Bilinçli yeterlilik diye adlandıracağımız bu dönemde alınan sorumluluklarla beraber yapılan takım çalışmaları, iş yapabilme becerilerinin gelişimini sağlayacak, yükü, çabayı ve başarıların paylaşılmasını öğretecek, kişinin gelişimini ve olgunlaşmasını ilerletecektir. Bütün bunlar haliyle kişiye yüksek moral gücü olarak yansıyacaktır. Moral, Türk Dil Kurum sözlüğünde manevi, ruhsal ve yürek gücü olarak açıklanmaktadır. Yüreğin güçlü olması, dolu olması gerçekten isteme, yapma ve başarma isteklerinin yoğun olarak hissedilmesiyle olacaktır.

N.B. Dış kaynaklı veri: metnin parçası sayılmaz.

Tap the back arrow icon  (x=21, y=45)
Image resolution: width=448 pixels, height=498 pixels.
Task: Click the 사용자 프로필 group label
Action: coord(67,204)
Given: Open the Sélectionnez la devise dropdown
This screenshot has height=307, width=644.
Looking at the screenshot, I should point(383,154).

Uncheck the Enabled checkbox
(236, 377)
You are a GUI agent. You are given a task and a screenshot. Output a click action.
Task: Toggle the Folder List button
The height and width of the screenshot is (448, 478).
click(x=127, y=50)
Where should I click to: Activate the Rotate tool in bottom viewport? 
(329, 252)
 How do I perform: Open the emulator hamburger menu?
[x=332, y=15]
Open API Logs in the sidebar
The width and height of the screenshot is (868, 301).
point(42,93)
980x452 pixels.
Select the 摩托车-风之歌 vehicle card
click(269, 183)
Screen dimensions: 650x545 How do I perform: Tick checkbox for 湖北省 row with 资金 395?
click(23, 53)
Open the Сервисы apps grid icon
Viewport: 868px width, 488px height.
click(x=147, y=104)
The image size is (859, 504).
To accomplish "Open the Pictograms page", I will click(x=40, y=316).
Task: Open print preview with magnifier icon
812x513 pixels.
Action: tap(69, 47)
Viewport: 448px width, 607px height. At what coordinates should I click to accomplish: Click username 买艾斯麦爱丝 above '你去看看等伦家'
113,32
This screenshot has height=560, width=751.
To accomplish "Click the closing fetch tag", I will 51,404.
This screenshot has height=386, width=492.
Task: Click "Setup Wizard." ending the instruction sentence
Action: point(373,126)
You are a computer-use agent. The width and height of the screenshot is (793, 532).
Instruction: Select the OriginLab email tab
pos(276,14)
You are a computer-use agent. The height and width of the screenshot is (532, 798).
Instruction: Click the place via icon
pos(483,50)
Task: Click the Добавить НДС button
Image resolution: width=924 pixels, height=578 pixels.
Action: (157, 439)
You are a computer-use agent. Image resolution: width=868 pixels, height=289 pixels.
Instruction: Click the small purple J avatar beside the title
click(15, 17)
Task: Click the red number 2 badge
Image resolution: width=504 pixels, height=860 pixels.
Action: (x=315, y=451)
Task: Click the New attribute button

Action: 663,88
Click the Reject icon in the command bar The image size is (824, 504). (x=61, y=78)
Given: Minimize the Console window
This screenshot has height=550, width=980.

Belli yönde ortak amaç, çaba ve başarı arzusu takım ruhunu ve kültürünü oluşturacak, karşılıklı anlayış ve saygı ile başarılara ve zaferlere daha kolay ulaşılacaktır.

Bilinçli yetersizlik döneminde ağırlıklı olarak birilerine bağımlı çalışan, onların yol göstermeleri ile ancak bir şeyler yapabilen kişiler bilinçli yeterlilik döneminde karşılıklı bağımlılığa geçmişlerdir. Birbirlerinin varlığından mutlu olan ve güvenen kişilerin çalıştığı kurumlarda her şey daha iyiye gidecektir. Burada önemli olan kişiler arkadaşlarına güvendikleri kadar kendilerine de güvenmekte, yeterli görmekte ve bir değer olduklarına inanmaktadırlar. Karşılıklı dayanışma içinde çalışan grupların içinde bazı kişiler muhtelif şekillerde daha ön plana çıkarak resmi veya gayrı resmi bir halde takımda ipleri elinde tutuyormuş gibi görünür. Burada takımın diğer üyeleri tarafından hissedilen şey ise, ortak hedefe ulaşma yolunda kendilerini örgütleme ve etkileme becerilerinin bu kişide çok daha fazla olduğudur. Bu algı kişilerde muhtelif şekillerde oluşur.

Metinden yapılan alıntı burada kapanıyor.